The idea was to create a unique world of comedy and terror. “We’ve tried to show the horror of it all,” says Zlotnik. “This is a scary movie with an idiot as a central character. It has all of the psychological triggers that we think of in horror, but then have someone wise-cracking his way through the story.”
Almost inevitably, the show debuted in the US on the spookiest night of the year: October 31. “There are a few factors you have to think about when launching a show: one is availability – what window, what competitive products are on the market and what sort of experience is it for the audience,” says Zlotnik. “With Ash we felt it was great to air it at Halloween.”
With horror programming in its various guises continuing to draw in big audiences, producers and broadcasters are searching for ways to make their efforts reach traditional horror fans and comic book collectors, as well as much broader primetime TV audiences.

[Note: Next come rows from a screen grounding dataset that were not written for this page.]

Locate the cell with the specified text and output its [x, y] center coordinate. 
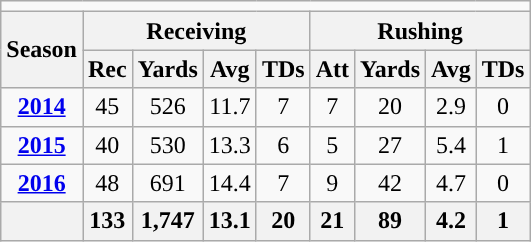
2016 [42, 183]
2.9 [452, 107]
133 [107, 221]
Att [332, 69]
2014 [42, 107]
5 [332, 145]
2015 [42, 145]
Season [42, 50]
526 [168, 107]
45 [107, 107]
21 [332, 221]
13.1 [230, 221]
691 [168, 183]
4.2 [452, 221]
42 [390, 183]
40 [107, 145]
6 [283, 145]
5.4 [452, 145]
48 [107, 183]
27 [390, 145]
1,747 [168, 221]
9 [332, 183]
Receiving [196, 31]
14.4 [230, 183]
Rushing [420, 31]
89 [390, 221]
11.7 [230, 107]
13.3 [230, 145]
4.7 [452, 183]
530 [168, 145]
Rec [107, 69]
Output the [x, y] coordinate of the center of the cell containing the given text.  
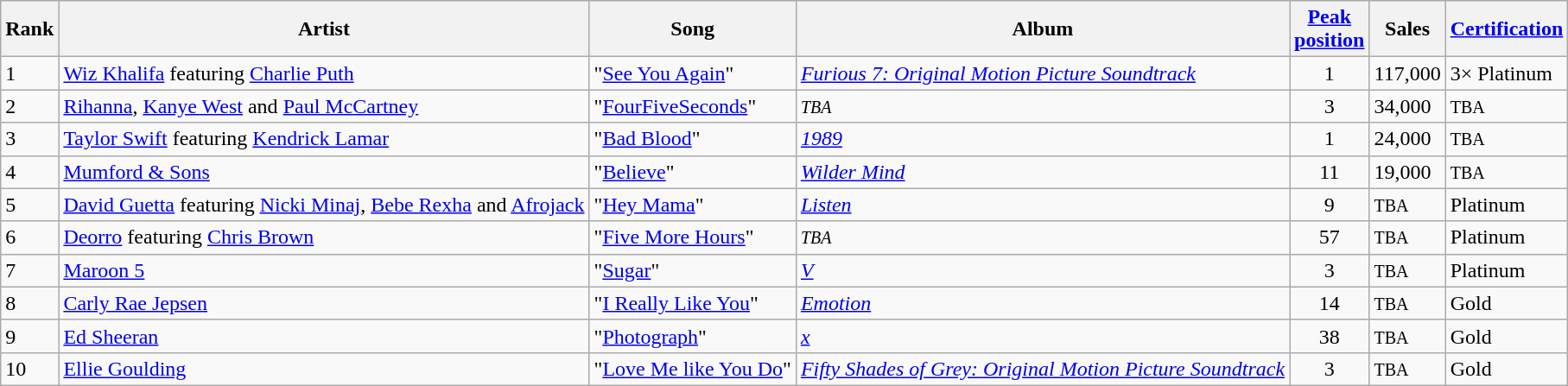
Mumford & Sons [324, 172]
x [1042, 336]
Rihanna, Kanye West and Paul McCartney [324, 106]
Wilder Mind [1042, 172]
V [1042, 270]
"Five More Hours" [693, 238]
4 [29, 172]
"I Really Like You" [693, 303]
"Believe" [693, 172]
Song [693, 29]
"Sugar" [693, 270]
Deorro featuring Chris Brown [324, 238]
David Guetta featuring Nicki Minaj, Bebe Rexha and Afrojack [324, 205]
24,000 [1407, 139]
5 [29, 205]
Emotion [1042, 303]
11 [1330, 172]
6 [29, 238]
"Love Me like You Do" [693, 369]
1989 [1042, 139]
19,000 [1407, 172]
38 [1330, 336]
Album [1042, 29]
Ed Sheeran [324, 336]
8 [29, 303]
"FourFiveSeconds" [693, 106]
"Bad Blood" [693, 139]
7 [29, 270]
"Hey Mama" [693, 205]
Furious 7: Original Motion Picture Soundtrack [1042, 73]
"See You Again" [693, 73]
Certification [1507, 29]
117,000 [1407, 73]
Peakposition [1330, 29]
10 [29, 369]
14 [1330, 303]
Taylor Swift featuring Kendrick Lamar [324, 139]
34,000 [1407, 106]
Sales [1407, 29]
2 [29, 106]
Wiz Khalifa featuring Charlie Puth [324, 73]
Maroon 5 [324, 270]
Ellie Goulding [324, 369]
3× Platinum [1507, 73]
Carly Rae Jepsen [324, 303]
Artist [324, 29]
Listen [1042, 205]
"Photograph" [693, 336]
57 [1330, 238]
Fifty Shades of Grey: Original Motion Picture Soundtrack [1042, 369]
Rank [29, 29]
Provide the (X, Y) coordinate of the cell's center where the given text is located.  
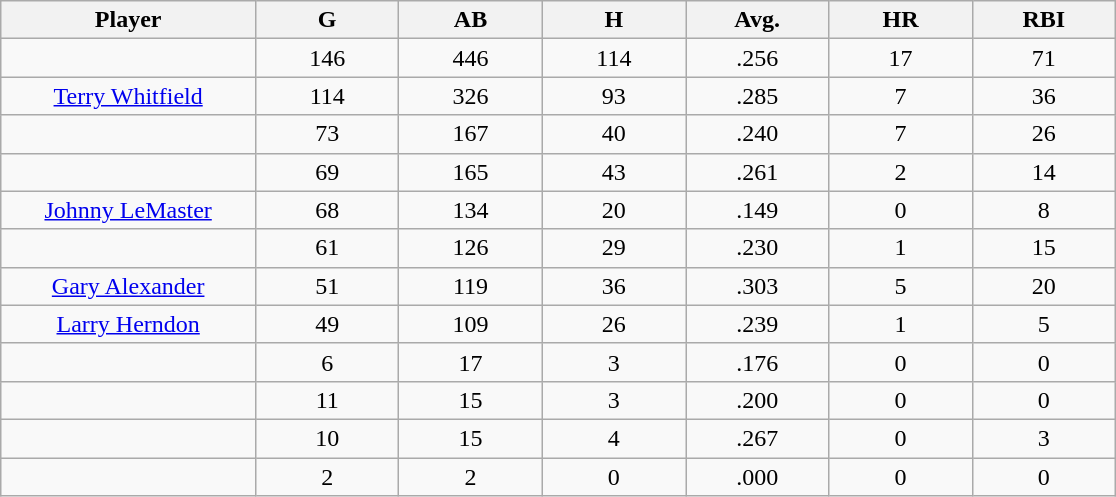
134 (470, 210)
.267 (758, 438)
Avg. (758, 20)
.239 (758, 324)
.176 (758, 362)
40 (614, 134)
.285 (758, 96)
.240 (758, 134)
146 (328, 58)
61 (328, 248)
126 (470, 248)
6 (328, 362)
93 (614, 96)
Johnny LeMaster (128, 210)
165 (470, 172)
.261 (758, 172)
.256 (758, 58)
Gary Alexander (128, 286)
.000 (758, 477)
11 (328, 400)
RBI (1044, 20)
Terry Whitfield (128, 96)
119 (470, 286)
.149 (758, 210)
Player (128, 20)
Larry Herndon (128, 324)
.303 (758, 286)
73 (328, 134)
69 (328, 172)
29 (614, 248)
.230 (758, 248)
167 (470, 134)
.200 (758, 400)
H (614, 20)
446 (470, 58)
51 (328, 286)
49 (328, 324)
8 (1044, 210)
71 (1044, 58)
10 (328, 438)
HR (900, 20)
326 (470, 96)
68 (328, 210)
AB (470, 20)
109 (470, 324)
4 (614, 438)
14 (1044, 172)
43 (614, 172)
G (328, 20)
Pinpoint the cell where the given text exists, returning its [X, Y] midpoint coordinate. 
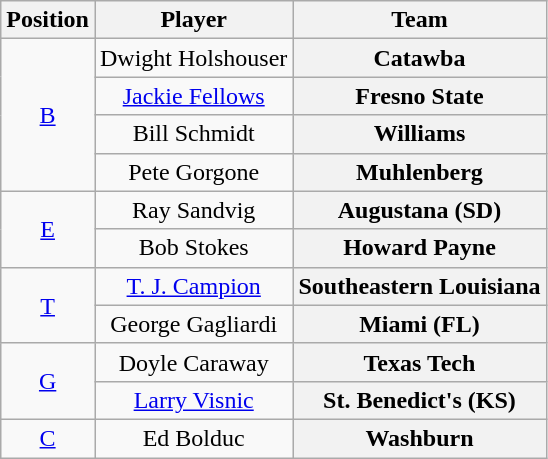
Muhlenberg [420, 172]
Catawba [420, 58]
Player [193, 20]
St. Benedict's (KS) [420, 400]
Pete Gorgone [193, 172]
Bob Stokes [193, 248]
Doyle Caraway [193, 362]
Position [48, 20]
Miami (FL) [420, 324]
Dwight Holshouser [193, 58]
Team [420, 20]
Fresno State [420, 96]
Ray Sandvig [193, 210]
Larry Visnic [193, 400]
Augustana (SD) [420, 210]
Bill Schmidt [193, 134]
Howard Payne [420, 248]
B [48, 115]
Washburn [420, 438]
Texas Tech [420, 362]
Williams [420, 134]
C [48, 438]
George Gagliardi [193, 324]
E [48, 229]
Ed Bolduc [193, 438]
G [48, 381]
Southeastern Louisiana [420, 286]
Jackie Fellows [193, 96]
T. J. Campion [193, 286]
T [48, 305]
From the cell containing the given text, extract its center point as (x, y) coordinate. 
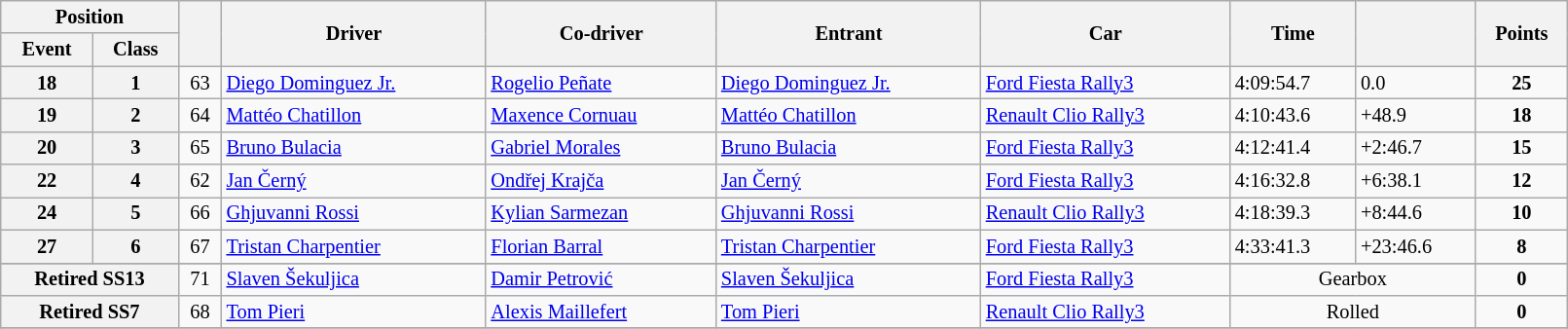
4:18:39.3 (1293, 213)
+6:38.1 (1415, 181)
Points (1522, 33)
+8:44.6 (1415, 213)
63 (201, 83)
0.0 (1415, 83)
67 (201, 246)
+2:46.7 (1415, 148)
Class (135, 50)
27 (47, 246)
4:16:32.8 (1293, 181)
3 (135, 148)
64 (201, 115)
Retired SS7 (90, 311)
+48.9 (1415, 115)
Event (47, 50)
19 (47, 115)
Rolled (1353, 311)
Entrant (849, 33)
Driver (354, 33)
8 (1522, 246)
Ondřej Krajča (602, 181)
4:12:41.4 (1293, 148)
Gearbox (1353, 279)
Damir Petrović (602, 279)
1 (135, 83)
Florian Barral (602, 246)
4:33:41.3 (1293, 246)
4:10:43.6 (1293, 115)
62 (201, 181)
+23:46.6 (1415, 246)
65 (201, 148)
4:09:54.7 (1293, 83)
Retired SS13 (90, 279)
25 (1522, 83)
68 (201, 311)
Car (1106, 33)
Gabriel Morales (602, 148)
Rogelio Peñate (602, 83)
71 (201, 279)
22 (47, 181)
Time (1293, 33)
6 (135, 246)
5 (135, 213)
12 (1522, 181)
15 (1522, 148)
20 (47, 148)
Alexis Maillefert (602, 311)
Position (90, 17)
10 (1522, 213)
4 (135, 181)
Kylian Sarmezan (602, 213)
24 (47, 213)
Maxence Cornuau (602, 115)
Co-driver (602, 33)
2 (135, 115)
66 (201, 213)
Scan for the cell matching the given text and deliver its [X, Y] coordinate at center. 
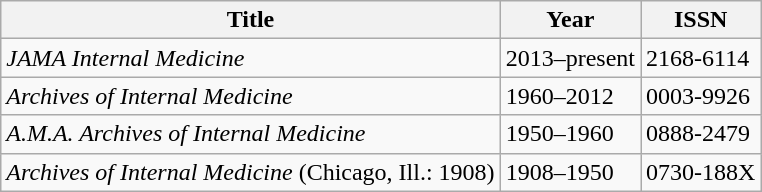
ISSN [700, 20]
1908–1950 [570, 172]
JAMA Internal Medicine [250, 58]
Year [570, 20]
1960–2012 [570, 96]
2168-6114 [700, 58]
2013–present [570, 58]
0003-9926 [700, 96]
0888-2479 [700, 134]
0730-188X [700, 172]
Archives of Internal Medicine (Chicago, Ill.: 1908) [250, 172]
1950–1960 [570, 134]
Archives of Internal Medicine [250, 96]
Title [250, 20]
A.M.A. Archives of Internal Medicine [250, 134]
Pinpoint the cell where the given text exists, returning its (x, y) midpoint coordinate. 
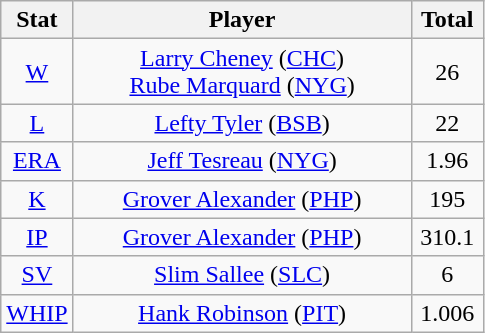
ERA (37, 161)
Total (447, 20)
K (37, 199)
Larry Cheney (CHC)Rube Marquard (NYG) (242, 72)
Jeff Tesreau (NYG) (242, 161)
Player (242, 20)
195 (447, 199)
22 (447, 123)
IP (37, 237)
6 (447, 275)
310.1 (447, 237)
1.96 (447, 161)
Stat (37, 20)
1.006 (447, 313)
WHIP (37, 313)
Hank Robinson (PIT) (242, 313)
SV (37, 275)
Slim Sallee (SLC) (242, 275)
26 (447, 72)
Lefty Tyler (BSB) (242, 123)
L (37, 123)
W (37, 72)
From the cell containing the given text, extract its center point as [x, y] coordinate. 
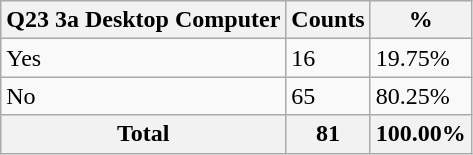
% [420, 20]
65 [328, 96]
Counts [328, 20]
19.75% [420, 58]
Q23 3a Desktop Computer [144, 20]
80.25% [420, 96]
Yes [144, 58]
81 [328, 134]
No [144, 96]
16 [328, 58]
Total [144, 134]
100.00% [420, 134]
For the text-containing cell, return its midpoint in (X, Y) coordinate format. 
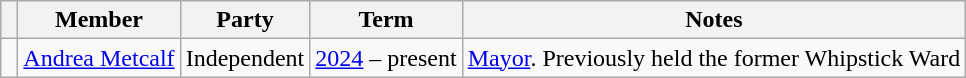
Term (386, 20)
Independent (245, 58)
Member (99, 20)
Andrea Metcalf (99, 58)
Party (245, 20)
2024 – present (386, 58)
Notes (714, 20)
Mayor. Previously held the former Whipstick Ward (714, 58)
Locate the cell with the specified text and output its (x, y) center coordinate. 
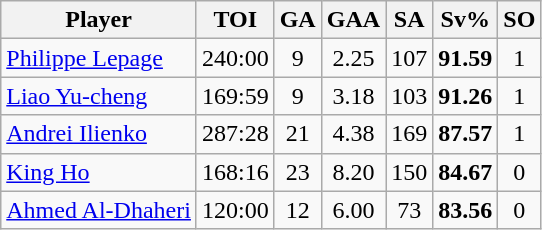
169 (410, 134)
3.18 (353, 96)
GA (298, 20)
GAA (353, 20)
2.25 (353, 58)
240:00 (235, 58)
83.56 (466, 210)
Philippe Lepage (99, 58)
SA (410, 20)
12 (298, 210)
SO (520, 20)
8.20 (353, 172)
103 (410, 96)
23 (298, 172)
169:59 (235, 96)
91.26 (466, 96)
87.57 (466, 134)
King Ho (99, 172)
168:16 (235, 172)
107 (410, 58)
150 (410, 172)
Sv% (466, 20)
TOI (235, 20)
73 (410, 210)
Liao Yu-cheng (99, 96)
21 (298, 134)
287:28 (235, 134)
6.00 (353, 210)
91.59 (466, 58)
Andrei Ilienko (99, 134)
Ahmed Al-Dhaheri (99, 210)
84.67 (466, 172)
4.38 (353, 134)
120:00 (235, 210)
Player (99, 20)
Search for the cell housing the specified text and yield its [x, y] center coordinate. 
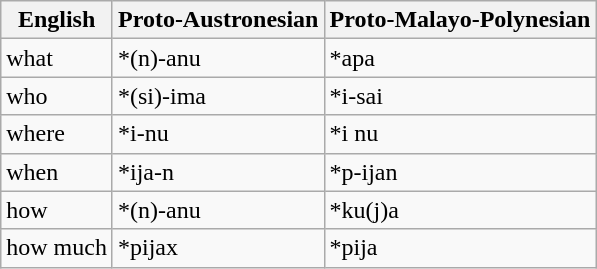
*pija [460, 248]
English [57, 20]
*ija-n [218, 172]
*p-ijan [460, 172]
Proto-Malayo-Polynesian [460, 20]
*ku(j)a [460, 210]
Proto-Austronesian [218, 20]
who [57, 96]
when [57, 172]
where [57, 134]
*i nu [460, 134]
*(si)-ima [218, 96]
*i-nu [218, 134]
how much [57, 248]
*i-sai [460, 96]
how [57, 210]
what [57, 58]
*pijax [218, 248]
*apa [460, 58]
Search for the cell housing the specified text and yield its (x, y) center coordinate. 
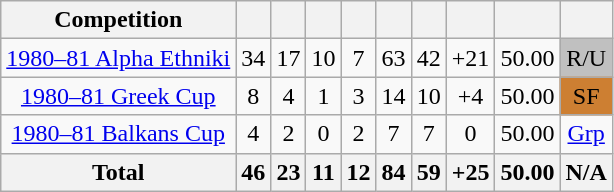
11 (324, 172)
R/U (586, 58)
Total (118, 172)
1980–81 Alpha Ethniki (118, 58)
1 (324, 96)
12 (358, 172)
59 (428, 172)
3 (358, 96)
SF (586, 96)
1980–81 Greek Cup (118, 96)
Grp (586, 134)
46 (254, 172)
1980–81 Balkans Cup (118, 134)
34 (254, 58)
14 (394, 96)
63 (394, 58)
42 (428, 58)
N/A (586, 172)
Competition (118, 20)
84 (394, 172)
17 (288, 58)
+4 (470, 96)
8 (254, 96)
+21 (470, 58)
23 (288, 172)
+25 (470, 172)
For the text-containing cell, return its midpoint in [X, Y] coordinate format. 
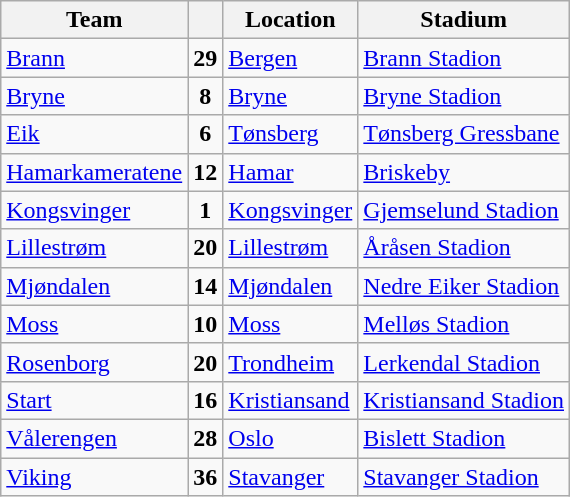
Stavanger [290, 477]
Stadium [464, 20]
Trondheim [290, 362]
28 [206, 438]
Location [290, 20]
Vålerengen [94, 438]
Oslo [290, 438]
Bryne Stadion [464, 96]
12 [206, 172]
29 [206, 58]
Bergen [290, 58]
16 [206, 400]
Brann [94, 58]
Tønsberg Gressbane [464, 134]
14 [206, 286]
Hamarkameratene [94, 172]
8 [206, 96]
Kristiansand [290, 400]
Gjemselund Stadion [464, 210]
36 [206, 477]
10 [206, 324]
Team [94, 20]
Brann Stadion [464, 58]
Viking [94, 477]
Rosenborg [94, 362]
Bislett Stadion [464, 438]
Briskeby [464, 172]
Åråsen Stadion [464, 248]
Stavanger Stadion [464, 477]
Lerkendal Stadion [464, 362]
Hamar [290, 172]
Kristiansand Stadion [464, 400]
1 [206, 210]
Start [94, 400]
Eik [94, 134]
Tønsberg [290, 134]
Nedre Eiker Stadion [464, 286]
6 [206, 134]
Melløs Stadion [464, 324]
Search for the cell housing the specified text and yield its [X, Y] center coordinate. 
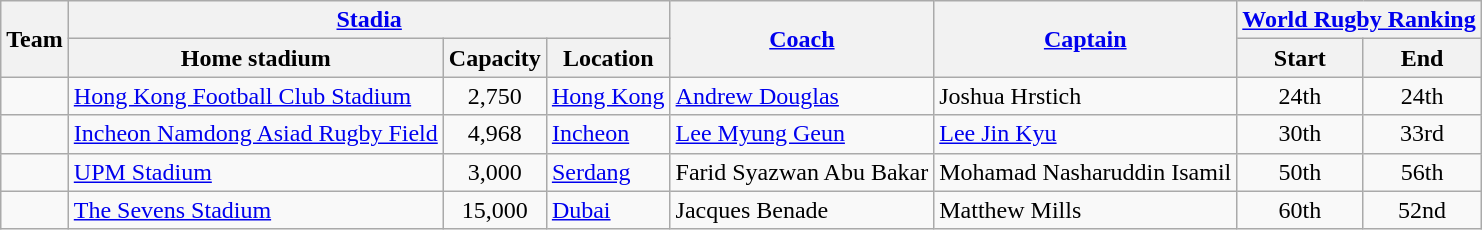
Incheon Namdong Asiad Rugby Field [256, 134]
Incheon [608, 134]
Matthew Mills [1086, 210]
Lee Jin Kyu [1086, 134]
Home stadium [256, 58]
Mohamad Nasharuddin Isamil [1086, 172]
Location [608, 58]
Coach [802, 39]
Hong Kong Football Club Stadium [256, 96]
60th [1300, 210]
2,750 [494, 96]
End [1422, 58]
Start [1300, 58]
Andrew Douglas [802, 96]
UPM Stadium [256, 172]
Team [35, 39]
52nd [1422, 210]
Jacques Benade [802, 210]
Farid Syazwan Abu Bakar [802, 172]
4,968 [494, 134]
56th [1422, 172]
Joshua Hrstich [1086, 96]
33rd [1422, 134]
15,000 [494, 210]
Serdang [608, 172]
30th [1300, 134]
50th [1300, 172]
Lee Myung Geun [802, 134]
3,000 [494, 172]
Dubai [608, 210]
Captain [1086, 39]
Hong Kong [608, 96]
Stadia [369, 20]
Capacity [494, 58]
World Rugby Ranking [1359, 20]
The Sevens Stadium [256, 210]
Find where the given text appears and provide that cell's center as (x, y) coordinate. 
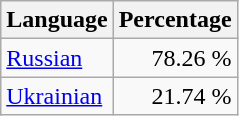
78.26 % (175, 58)
Ukrainian (57, 96)
Percentage (175, 20)
Language (57, 20)
Russian (57, 58)
21.74 % (175, 96)
Locate the cell with the specified text and output its (x, y) center coordinate. 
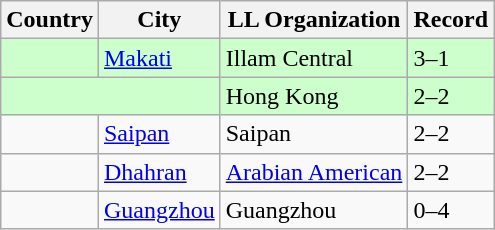
3–1 (451, 58)
Dhahran (159, 172)
Illam Central (314, 58)
Arabian American (314, 172)
Record (451, 20)
Makati (159, 58)
LL Organization (314, 20)
0–4 (451, 210)
City (159, 20)
Hong Kong (314, 96)
Country (50, 20)
Detect which cell encompasses the target text, then output its (x, y) center coordinate. 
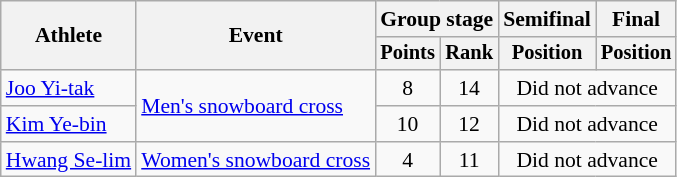
Men's snowboard cross (256, 106)
Kim Ye-bin (68, 124)
8 (408, 88)
Event (256, 36)
Semifinal (547, 19)
Group stage (436, 19)
10 (408, 124)
Final (636, 19)
12 (469, 124)
Joo Yi-tak (68, 88)
Points (408, 54)
Athlete (68, 36)
14 (469, 88)
Rank (469, 54)
Search for the cell housing the specified text and yield its [x, y] center coordinate. 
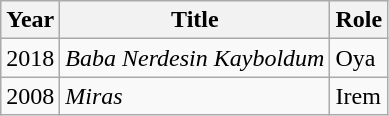
Irem [359, 96]
Year [30, 20]
Oya [359, 58]
Title [195, 20]
Miras [195, 96]
Role [359, 20]
Baba Nerdesin Kayboldum [195, 58]
2008 [30, 96]
2018 [30, 58]
From the cell containing the given text, extract its center point as (X, Y) coordinate. 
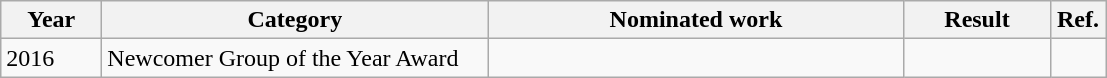
Year (52, 20)
Ref. (1078, 20)
Nominated work (696, 20)
2016 (52, 58)
Result (977, 20)
Newcomer Group of the Year Award (295, 58)
Category (295, 20)
For the text-containing cell, return its midpoint in (X, Y) coordinate format. 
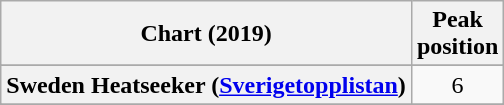
Peakposition (457, 34)
6 (457, 85)
Chart (2019) (206, 34)
Sweden Heatseeker (Sverigetopplistan) (206, 85)
Pinpoint the cell where the given text exists, returning its (x, y) midpoint coordinate. 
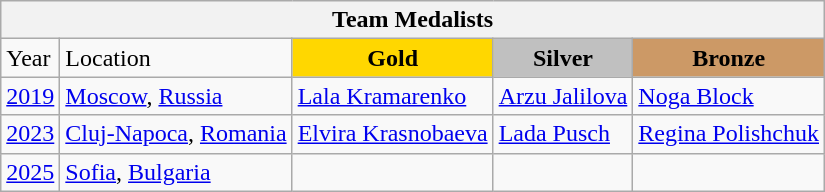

“Fear for fear’s sake doesn’t work on television,” says FIS’s Tal Yguado. “Maybe it does in cinema, where the room is dark and there is surround sound. In TV it’s about putting yourself in the shoes of other people, and if you can do that people will watch week after week.”
The genre is, however, showing signs of fatigue: The Walking Dead’s sixth season premiere may have brought thousands to Madison Square Garden, but couldn’t match the record-breaking season five premiere, which took 17.3 million.
For the moment, however, viewers remain as numerous as the ‘walkers’ stalking Rick Grimes and his ragtag band of zombie apocalypse survivors.